La Guinée, elle, était divisée en quatre régions ethniques en perpétuelle rivalité où tous les arguments sont bons pour avoir l’avantage. L’autochtonie et la taille de la population sont les principales armes de la confrontation : « certains intellectuels radicaux joue avec l’idée d’une allochtonie des Peuls, qui n’auraient qu’à « retourner » en Somalie ou au Macina, région du Mali d’où les fondateurs de la théocratie peule du Fouta Djallon seraient originaires » ; et en réplique, d’autres Peuls, non moins fanatisés, « imaginent la Guinée, pays de la plus forte présence peule dans la sous-région, comme un bastion, un Israël des Peuls ouest-africains menacés ».
Encore, une autre crise aux relents ethniques était survenue au Sénégal entre Léopold Sédar Senghor, un Sérère, et Mamadou Dia, un Poulo-toucouleur. Cependant, contrairement à la Guinée, la France tenait beaucoup à la stabilité du Sénégal et y avait étouffé toute velléité ethniciste.
Ce conflit avait opposé en 1962 deux hommes d’État également brillants, l’un était président de la République et l’autre président du Conseil. Au-delà de la lutte pour le pouvoir et des divergences politiques, les deux rivaux n’étaient pas en phase sur une question essentielle : l’ancrage culturel du Sénégal. Mamadou Dia était un fervent musulman et un pro-arabe convaincu, et l’affermissement des relations culturelles du Sénégal avec le monde arabe était un des axes majeurs de sa politique éducative et culturelle. Son gouvernement avait envoyé plusieurs étudiants apprendre l’arabe dans les universités arabes et dans le même temps il avait renforcé l’enseignement de cette langue dans le système éducatif national .

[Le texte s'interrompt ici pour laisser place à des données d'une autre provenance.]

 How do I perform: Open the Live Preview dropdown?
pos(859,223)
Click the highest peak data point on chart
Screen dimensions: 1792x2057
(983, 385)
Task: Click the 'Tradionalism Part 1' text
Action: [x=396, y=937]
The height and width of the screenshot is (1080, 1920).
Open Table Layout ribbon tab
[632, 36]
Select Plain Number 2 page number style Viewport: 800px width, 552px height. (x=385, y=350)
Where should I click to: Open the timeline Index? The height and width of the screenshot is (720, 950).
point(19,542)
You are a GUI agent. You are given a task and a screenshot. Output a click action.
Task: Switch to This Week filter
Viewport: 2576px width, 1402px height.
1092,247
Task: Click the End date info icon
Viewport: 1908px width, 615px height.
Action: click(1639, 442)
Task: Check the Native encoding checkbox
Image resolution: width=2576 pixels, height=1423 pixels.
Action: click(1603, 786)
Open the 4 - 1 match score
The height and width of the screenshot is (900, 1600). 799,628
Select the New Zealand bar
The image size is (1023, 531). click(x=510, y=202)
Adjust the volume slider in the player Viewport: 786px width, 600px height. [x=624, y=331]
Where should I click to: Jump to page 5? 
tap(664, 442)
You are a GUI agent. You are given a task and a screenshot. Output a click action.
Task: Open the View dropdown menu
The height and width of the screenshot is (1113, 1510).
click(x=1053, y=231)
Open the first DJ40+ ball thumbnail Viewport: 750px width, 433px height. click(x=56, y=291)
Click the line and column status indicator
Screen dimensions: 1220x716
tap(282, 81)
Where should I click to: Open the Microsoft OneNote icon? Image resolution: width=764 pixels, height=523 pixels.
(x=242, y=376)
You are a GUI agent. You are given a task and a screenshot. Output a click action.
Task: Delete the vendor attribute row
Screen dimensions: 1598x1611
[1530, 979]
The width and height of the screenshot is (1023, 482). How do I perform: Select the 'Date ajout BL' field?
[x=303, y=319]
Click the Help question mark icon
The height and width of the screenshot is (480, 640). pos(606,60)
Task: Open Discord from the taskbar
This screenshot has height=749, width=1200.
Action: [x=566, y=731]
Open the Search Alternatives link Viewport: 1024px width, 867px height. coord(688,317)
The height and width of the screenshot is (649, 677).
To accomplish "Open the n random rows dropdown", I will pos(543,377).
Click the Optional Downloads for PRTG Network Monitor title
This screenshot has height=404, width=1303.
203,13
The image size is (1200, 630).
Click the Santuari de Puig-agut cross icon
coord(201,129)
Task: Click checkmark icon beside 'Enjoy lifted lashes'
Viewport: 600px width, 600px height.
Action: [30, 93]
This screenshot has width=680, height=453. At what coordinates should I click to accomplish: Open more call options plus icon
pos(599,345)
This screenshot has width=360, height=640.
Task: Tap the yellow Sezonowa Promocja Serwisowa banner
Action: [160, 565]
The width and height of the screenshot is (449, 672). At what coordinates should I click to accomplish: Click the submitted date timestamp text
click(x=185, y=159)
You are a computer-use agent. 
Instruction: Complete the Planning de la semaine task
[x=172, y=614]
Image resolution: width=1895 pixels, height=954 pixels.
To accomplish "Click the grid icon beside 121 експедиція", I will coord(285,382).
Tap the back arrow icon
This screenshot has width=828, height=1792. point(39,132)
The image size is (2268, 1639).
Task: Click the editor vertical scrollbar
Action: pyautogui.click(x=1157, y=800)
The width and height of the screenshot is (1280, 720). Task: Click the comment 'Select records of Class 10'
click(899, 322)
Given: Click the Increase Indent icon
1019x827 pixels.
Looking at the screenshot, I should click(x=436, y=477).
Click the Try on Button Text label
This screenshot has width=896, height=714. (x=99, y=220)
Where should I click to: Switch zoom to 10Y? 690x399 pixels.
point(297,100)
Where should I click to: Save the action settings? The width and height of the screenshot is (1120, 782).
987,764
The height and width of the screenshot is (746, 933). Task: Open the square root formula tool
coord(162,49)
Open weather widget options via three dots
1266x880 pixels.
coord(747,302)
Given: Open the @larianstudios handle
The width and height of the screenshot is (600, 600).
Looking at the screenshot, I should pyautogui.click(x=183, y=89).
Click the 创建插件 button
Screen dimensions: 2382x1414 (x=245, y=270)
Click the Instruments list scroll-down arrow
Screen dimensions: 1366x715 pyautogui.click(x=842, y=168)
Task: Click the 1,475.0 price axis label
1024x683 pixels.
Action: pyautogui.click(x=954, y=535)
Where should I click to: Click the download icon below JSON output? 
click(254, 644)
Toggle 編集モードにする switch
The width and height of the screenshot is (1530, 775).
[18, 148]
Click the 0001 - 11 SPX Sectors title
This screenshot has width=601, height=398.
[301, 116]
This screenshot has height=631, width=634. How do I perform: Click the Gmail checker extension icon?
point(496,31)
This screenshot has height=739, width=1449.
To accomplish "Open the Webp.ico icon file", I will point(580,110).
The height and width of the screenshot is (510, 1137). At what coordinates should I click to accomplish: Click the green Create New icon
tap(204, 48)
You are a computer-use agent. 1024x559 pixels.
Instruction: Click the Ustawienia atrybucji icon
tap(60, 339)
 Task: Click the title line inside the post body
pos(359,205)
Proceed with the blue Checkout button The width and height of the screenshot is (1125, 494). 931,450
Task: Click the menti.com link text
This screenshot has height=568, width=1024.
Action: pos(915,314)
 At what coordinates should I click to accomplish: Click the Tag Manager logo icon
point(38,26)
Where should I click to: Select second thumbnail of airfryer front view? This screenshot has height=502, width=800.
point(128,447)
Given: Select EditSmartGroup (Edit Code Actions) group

Cette orientation arabophone ainsi que l’attachement de Dia à son identité culturelle propre étaient « perçues comme anti-françaises » , voire dangereuse pour la France et pour le futur chantre de la francophonie qu’est Senghor. Ce dernier, en ce qui le concerne, était catholique et foncièrement pro-français. « Sa position dans le débat sur les langues était tout tranchée, il était intimement convaincu que la langue française était la seule à même » d’assurer l’unité « des Sénégalais pour la simple raison qu’elle n’est pas susceptible de favoriser une ethnie par rapport à une autre.
Tout compte fait, c’est le poids de la France qui avait permis de contenir la crise et d’éviter que les ethnies ne s’en mêlent. Finalement, Senghor a triomphé, les intérêts stratégiques de la France et la francophonie avec.
Les heurts interraciaux de 1966 :
Dans l’esprit du président Moktar la question de rendre l’enseignement de l’arabe obligatoire n’était que différée, d’autant plus que plusieurs forces patriotiques, notamment nationalistes arabes lui mettaient la pression pour prendre la décision qu’il avait repoussée à plus tard à cause de la fâcherie des cadres du Sud lors de « la Conférence de la table ronde » de mai 1961.
Le 12 janvier 1965, le gouvernement décrète une nouvelle loi qui stipule en son article 10 que : « dans les établissements d’enseignement secondaire, il est donné un enseignement en français et un enseignement en arabe. Ces deux enseignements sont obligatoires ». Ce ne fut point une surprise et la vive réaction des cadres du Sud, elle aussi, était attendue sans grande surprise. De sources concordantes, les services du ministère de l’Intérieur qui suivaient la situation de très près étaient informés d’une activité souterraine menée par certains activistes du fleuve afin d’organiser une violente levée de boucliers face à la mesure inaugurant « l’arabisation » du système éducatif, et partant, celle de tout le pays. Le prédisent Moktar écrit : « de différentes sources, nous savions que certains cadres francisants noirs – enseignants surtout – avaient profité des grandes vacances pour sensibiliser les élèves de leur ethnie contre l’enseignement de l’arabe et les préparer à faire la grève et à organiser des manifestations dès la rentrée ».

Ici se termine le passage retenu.